The only Italian flag in this diverse group of more than a hundred writers, is carried by Margaret Mazzantini, an immensely popular writer in her home-country who has sold millions of copies and won the most important literary awards (Premio Strega, Premio Grinzane Cavour). Her latest works have become International bestsellers: Don’t Move was turned into a feature film starring Penelope Cruz by her husband Sergio Castellitto, a prominent Italian actor and director.
 

Artistic genes are in her blood: her father was writer Carlo Mazzantini, her mother the Irish painter Anne Donnelly. Born in Dublin, Margaret moved to Italy as a child and now embodies Italy and represents it abroad in its truest form.

At the PEN Festival, Mrs Mazzantini is presenting her novel Twice Born (published in Italy in 2008 with the original title Venuto al Mondo). Twice Born is a compelling novel, one of those that keep you awake at night turning the pages and holding your breath. It’s moving and intimate but it also takes you on a historical and political journey in the war-torn world of ex-Jugoslavia during the early 1990s. 
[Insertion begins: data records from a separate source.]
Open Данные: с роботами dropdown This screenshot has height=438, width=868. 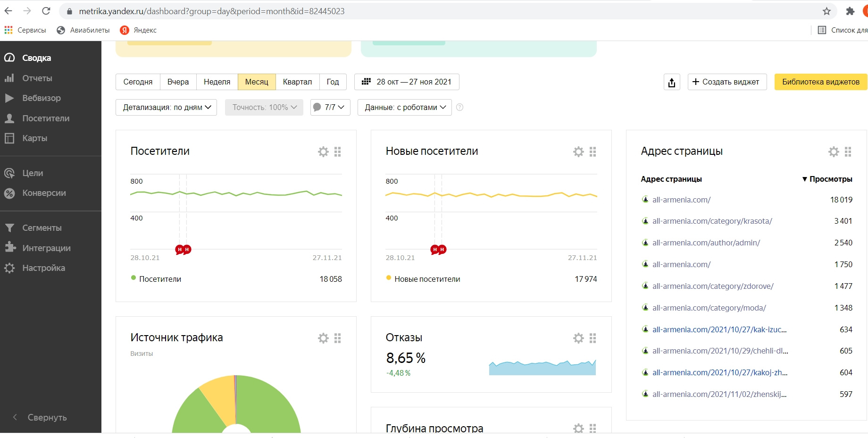point(404,108)
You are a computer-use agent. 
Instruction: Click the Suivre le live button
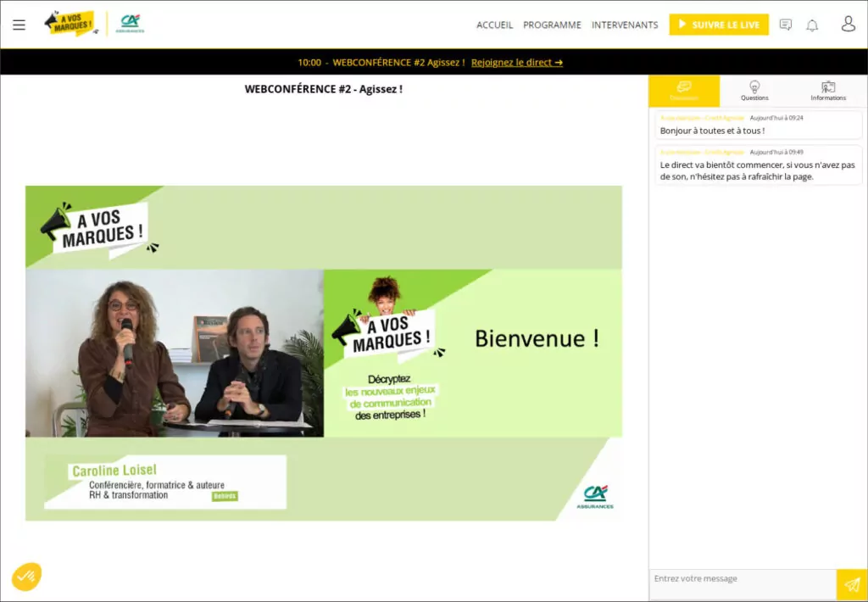point(719,25)
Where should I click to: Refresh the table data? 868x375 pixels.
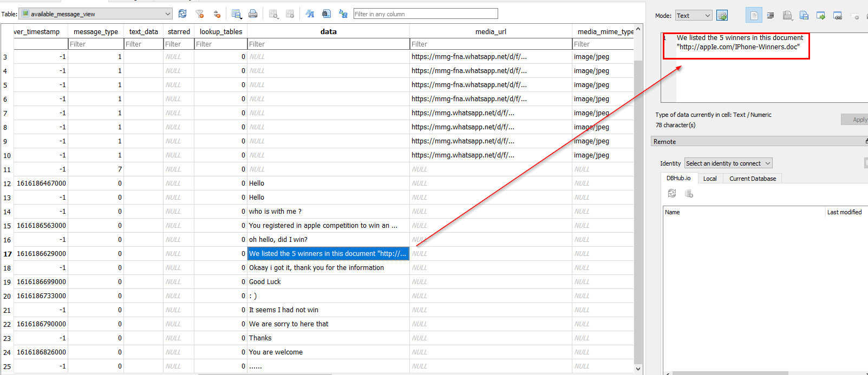(182, 14)
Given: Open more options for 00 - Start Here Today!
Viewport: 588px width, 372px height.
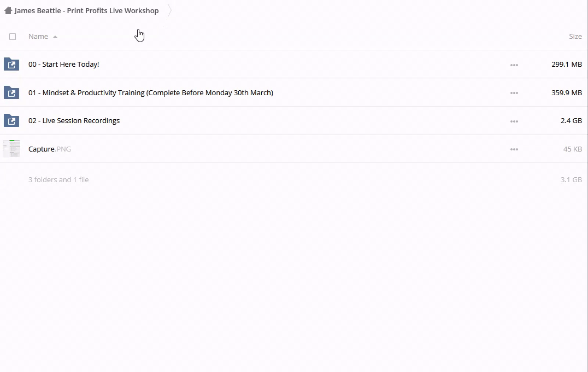Looking at the screenshot, I should (x=514, y=65).
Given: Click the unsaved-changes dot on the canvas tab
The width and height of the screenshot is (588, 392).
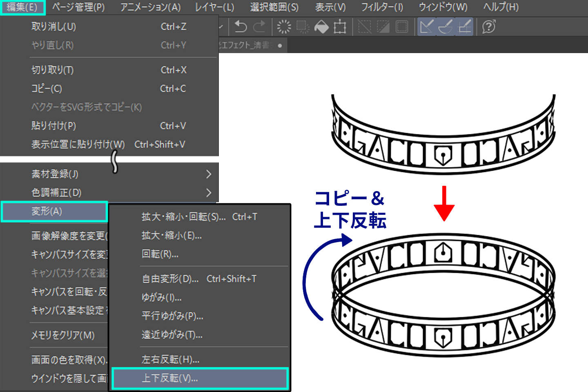Looking at the screenshot, I should [x=279, y=45].
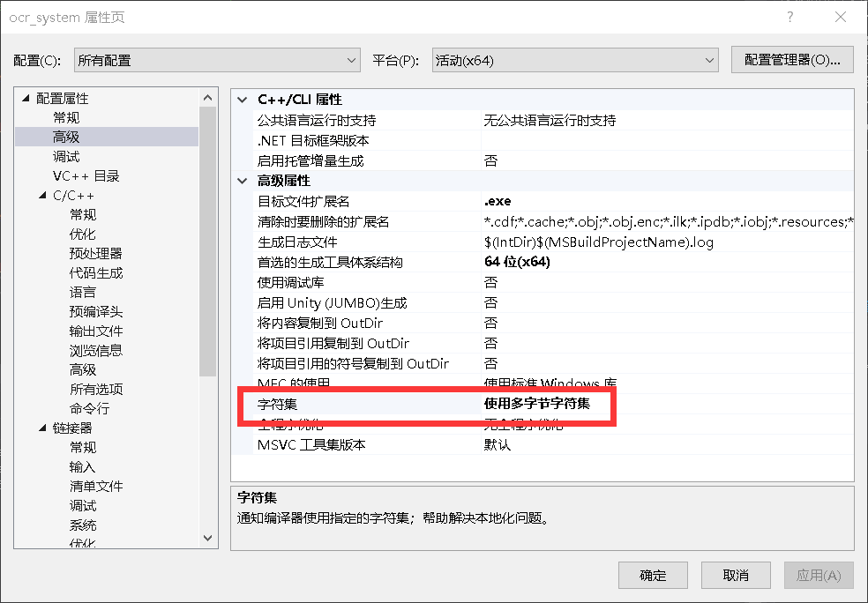Viewport: 868px width, 603px height.
Task: Click the 取消 button
Action: coord(735,575)
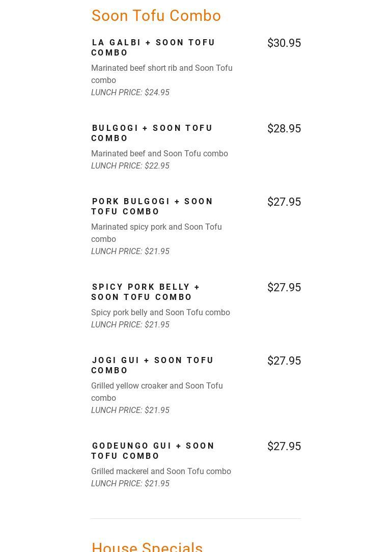392x552 pixels.
Task: Click the $28.95 Bulgogi combo price
Action: coord(284,129)
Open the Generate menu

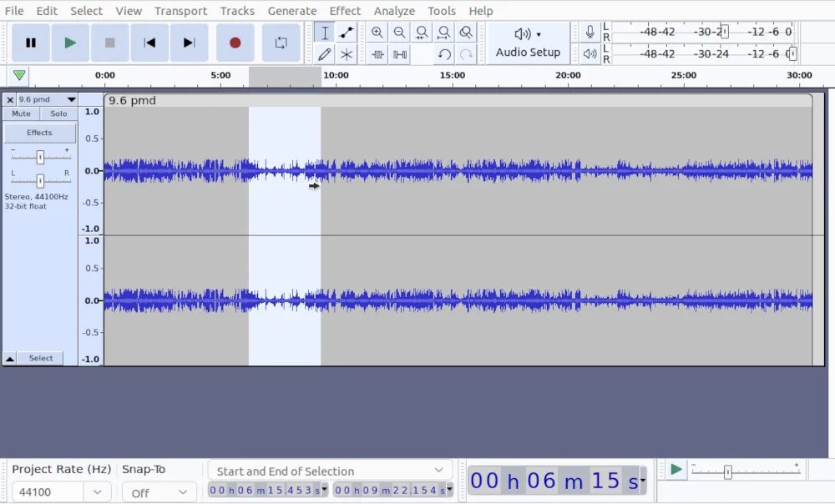coord(292,11)
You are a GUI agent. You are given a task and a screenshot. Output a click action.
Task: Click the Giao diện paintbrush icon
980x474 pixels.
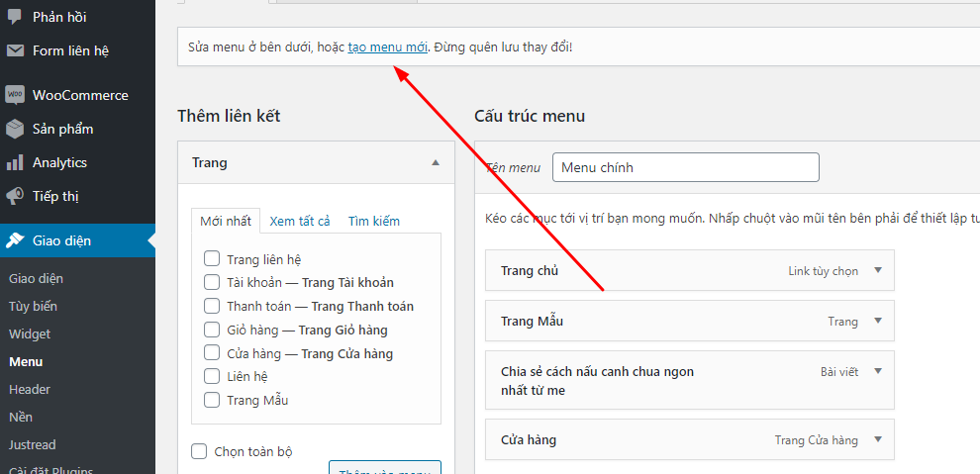point(15,240)
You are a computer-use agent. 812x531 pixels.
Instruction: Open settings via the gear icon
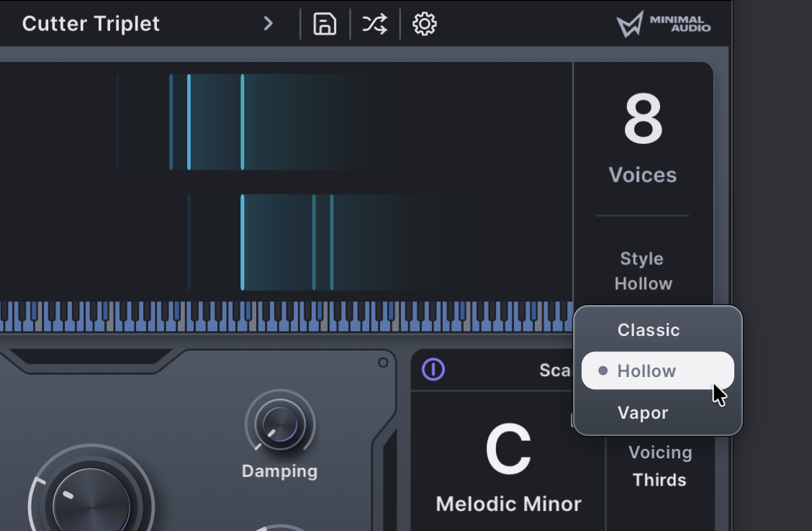425,24

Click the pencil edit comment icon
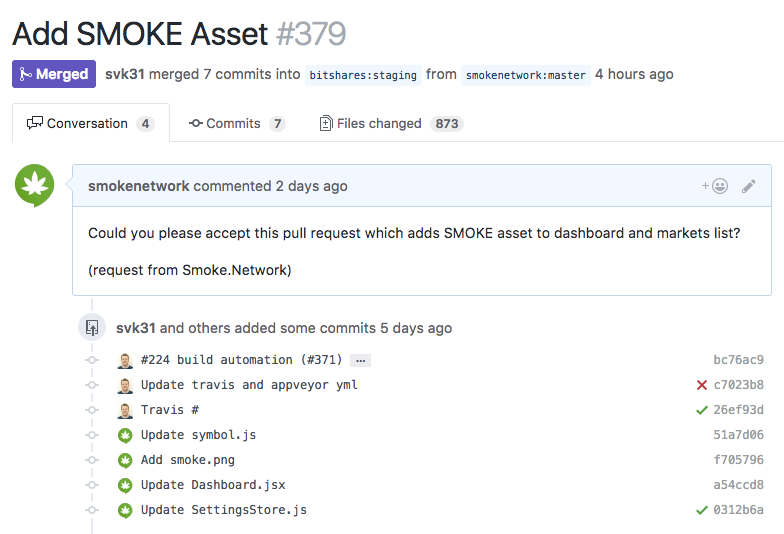click(748, 186)
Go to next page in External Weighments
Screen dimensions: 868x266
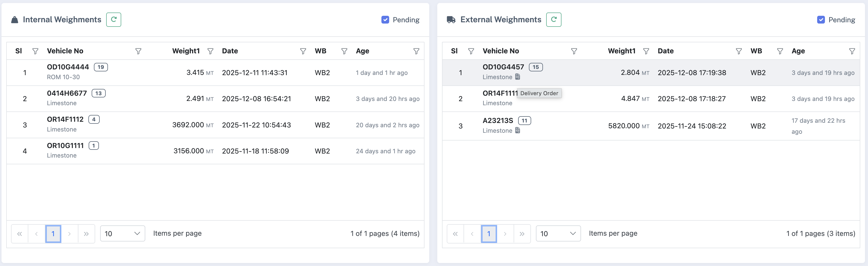(x=505, y=234)
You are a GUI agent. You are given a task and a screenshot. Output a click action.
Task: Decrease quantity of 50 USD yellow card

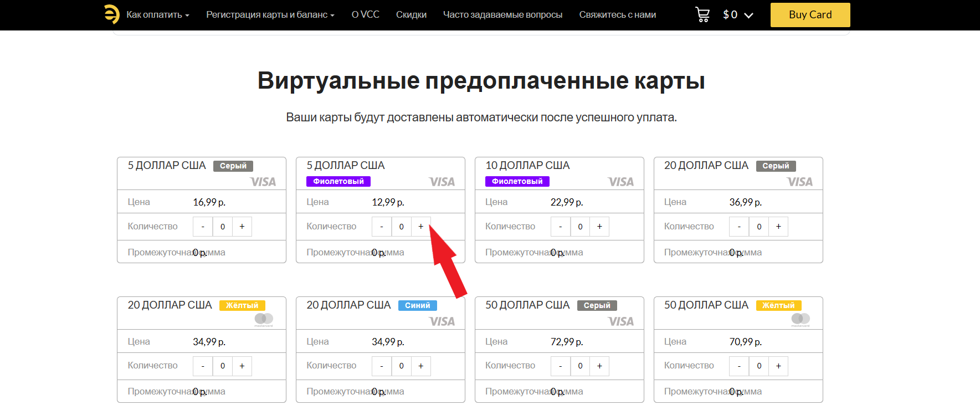[x=739, y=366]
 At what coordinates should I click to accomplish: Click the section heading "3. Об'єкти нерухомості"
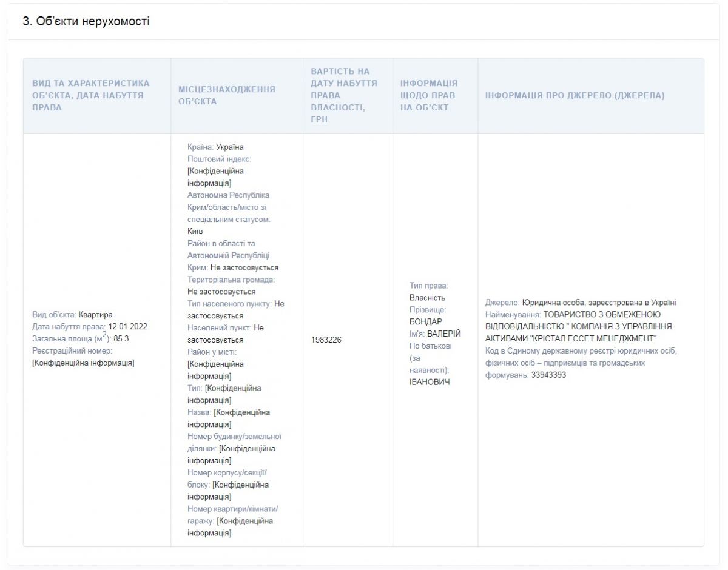pyautogui.click(x=86, y=22)
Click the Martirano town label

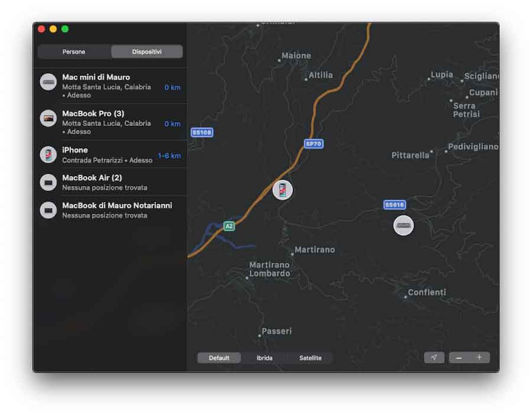point(315,250)
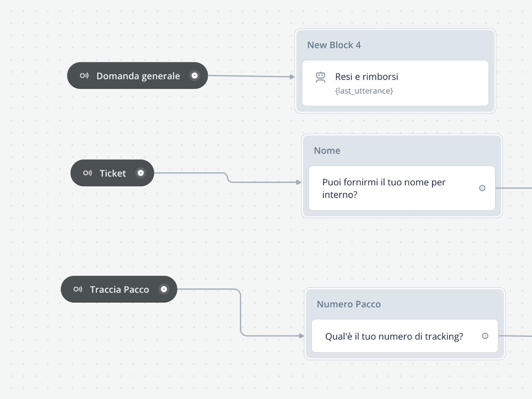
Task: Click the circular connector icon on Traccia Pacco
Action: coord(164,289)
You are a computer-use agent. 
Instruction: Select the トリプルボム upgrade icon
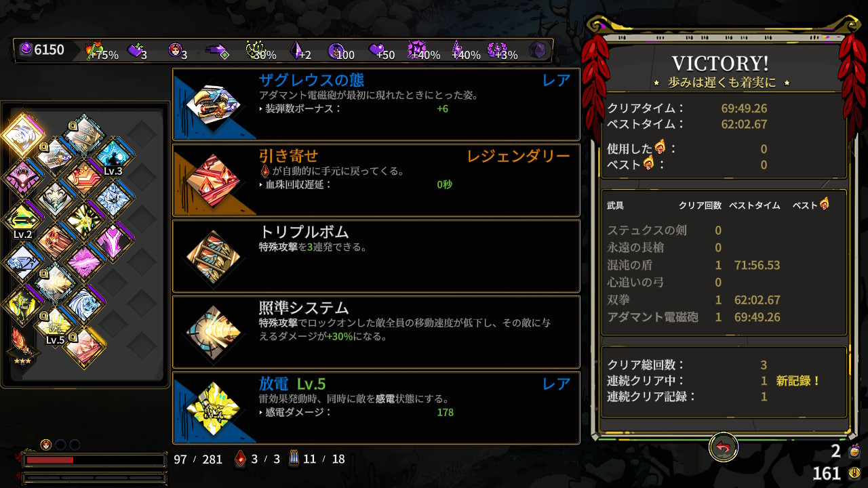[x=212, y=257]
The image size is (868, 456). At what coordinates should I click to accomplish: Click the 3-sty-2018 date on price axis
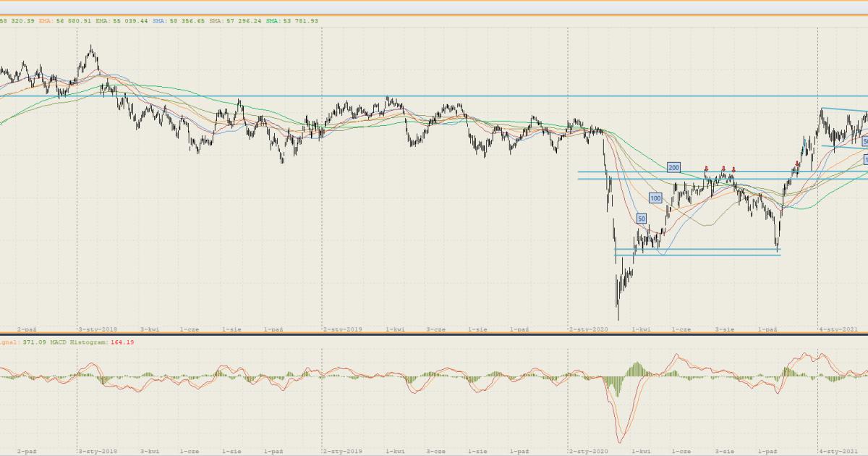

The story moves back and forth between the present and the past: a mother, Gemma takes her 16-year-old son to Sarajevo for the first time where he was born and his father Diego died.

We slowly start to grasp the love story between Gemma and Diego that changes as the city changes over ten years and when the siege of Sarajevo begins things don’t look as rosy and hopeful as they did at first, as Gemma discovers she can’t have children.

To discover Pietro’s story, how he came to life and the constant twists and turns, you have to read the book…

Margaret Mazzantini gave us an interview.

You have always been a multi-faceted artist, an actress, a writer, and a dramatist. It seems like in your personal and professional life cinema and literature always overlap. When you sit down to write, what inspires your creativity more? Do these different experiences help?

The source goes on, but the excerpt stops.